Today in Bulgaria: Baba Marta Day
On the first of March, Bulgarians pay tribute to Grandma March, also known as Baba Marta, by tying red and white strings called martenitsa around their wrists to represent the changing of seasons. The white color symbolizes integrity and purity, while red represents women and health: it is a sign of blood, conception and birth.
All over the world people meet spring with joy and new hope but it in Bulgaria it is marked as an ancient custom. If you are walking along the streets in Bulgaria on March first, you will witness not only people wearing the martenitsa but also decorated dogs and cats—even lambs, kids, and foals dress up for the holiday in rural areas. Houses have their own martenitsa, as well.

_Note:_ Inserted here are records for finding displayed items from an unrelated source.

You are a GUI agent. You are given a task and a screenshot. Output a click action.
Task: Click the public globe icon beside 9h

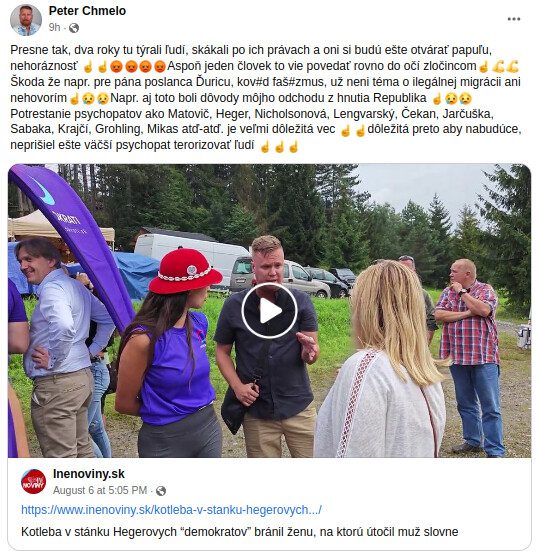74,28
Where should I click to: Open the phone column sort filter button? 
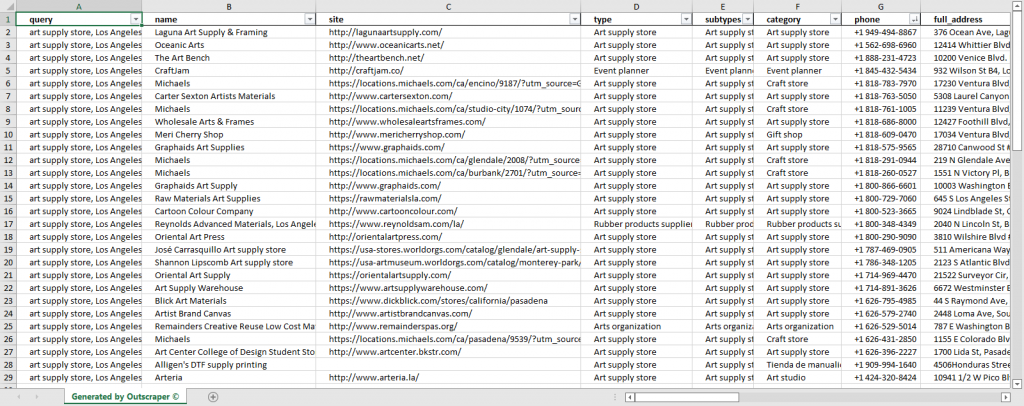point(913,19)
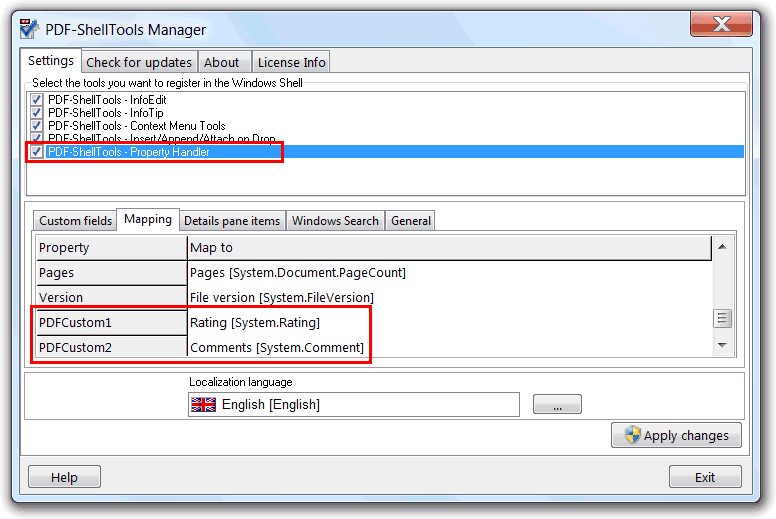Switch to Custom fields tab
Image resolution: width=776 pixels, height=519 pixels.
click(75, 220)
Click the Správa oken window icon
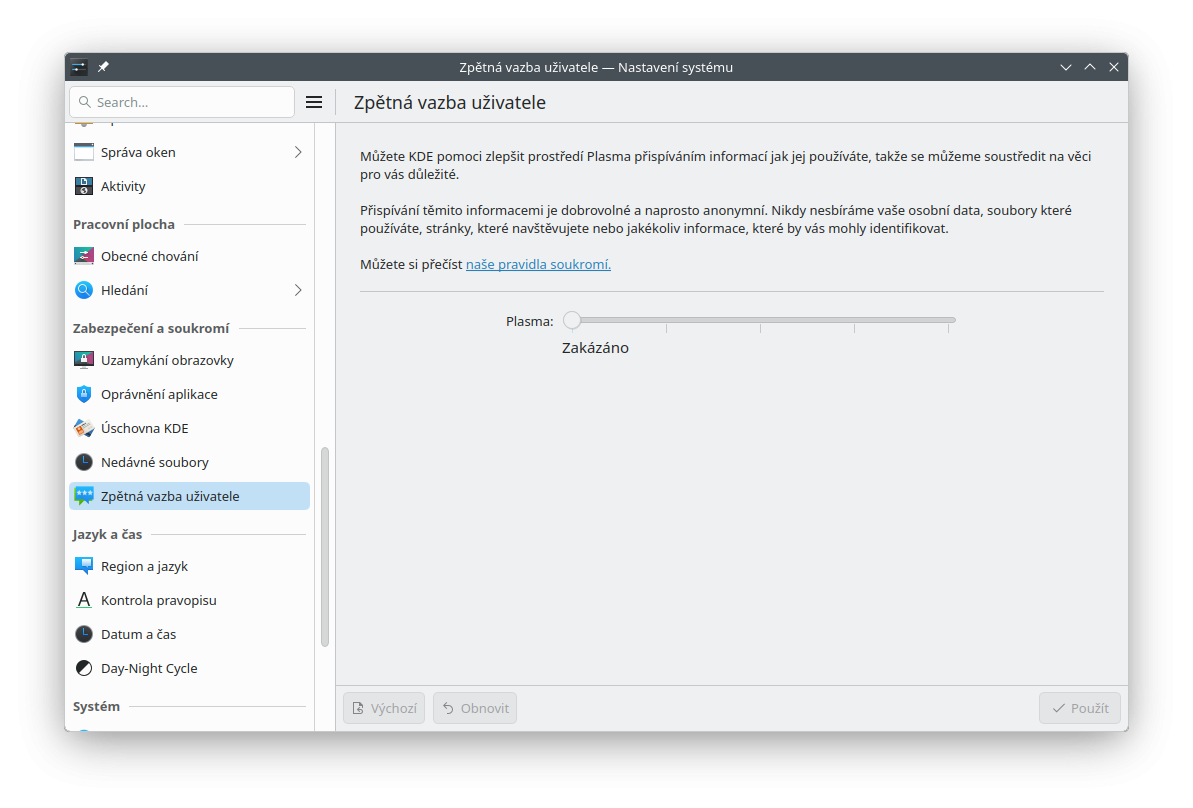The image size is (1193, 808). [x=84, y=152]
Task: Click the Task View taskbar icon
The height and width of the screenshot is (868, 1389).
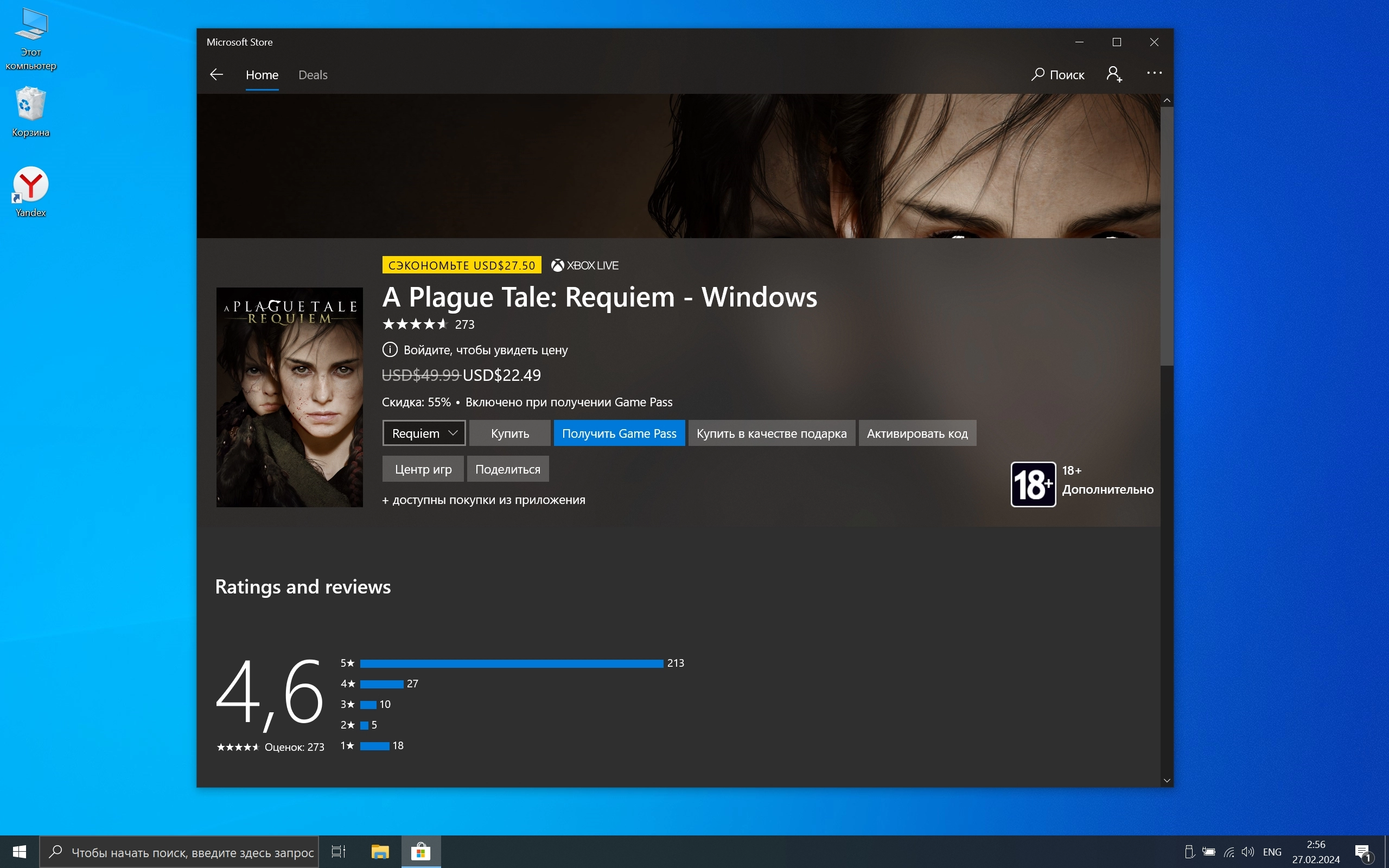Action: (x=339, y=852)
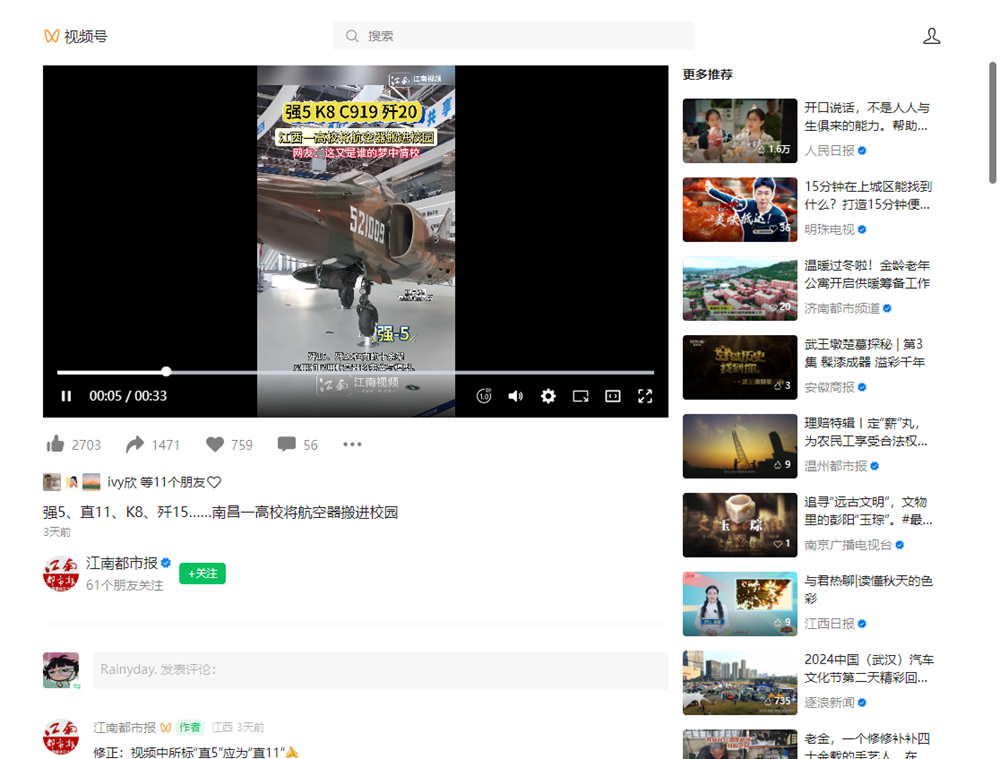Click the heart favorite icon

click(x=214, y=444)
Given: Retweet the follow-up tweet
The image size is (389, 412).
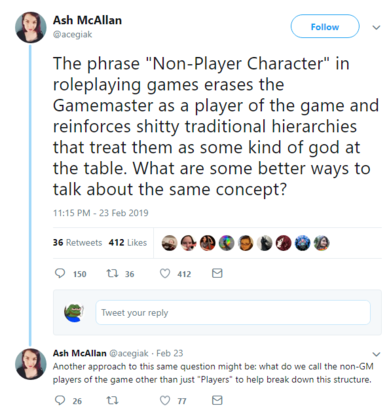Looking at the screenshot, I should click(112, 400).
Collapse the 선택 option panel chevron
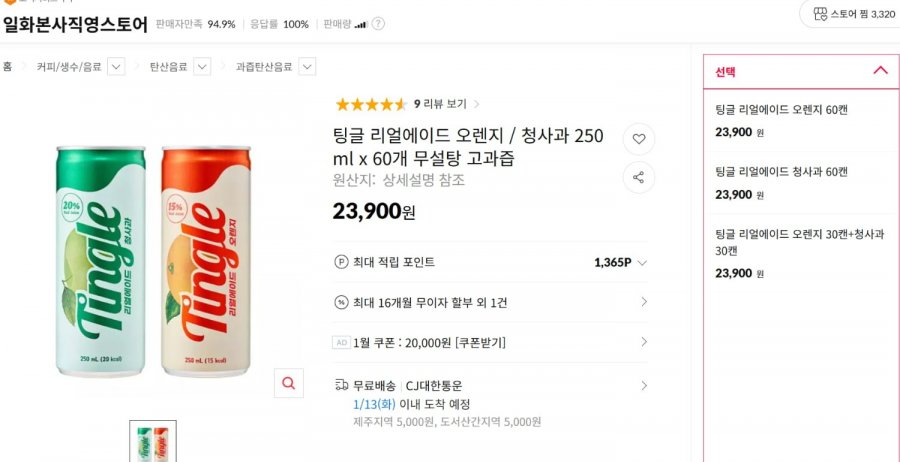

Baba Marta is believed to be a feisty lady for whom the sun shines when she smiles. As folklore often goes there are different versions of the Baba Marta tale. One says that on that day she does her spring cleaning and shakes her mattress, all the feathers that come out of it to fall on Earth as the last snow of the year. The martenitsa tradition is thought to have been inspired by Bulgaria’s first Khan Asparuh, who sent a white string to his wife to tell her he survived a battle.
People wear the bracelets as they wait for the first signs of spring – flowers blooming or the arrival of spring birds—when people remove their martenitsa and tie them to a blossomed fruit tree.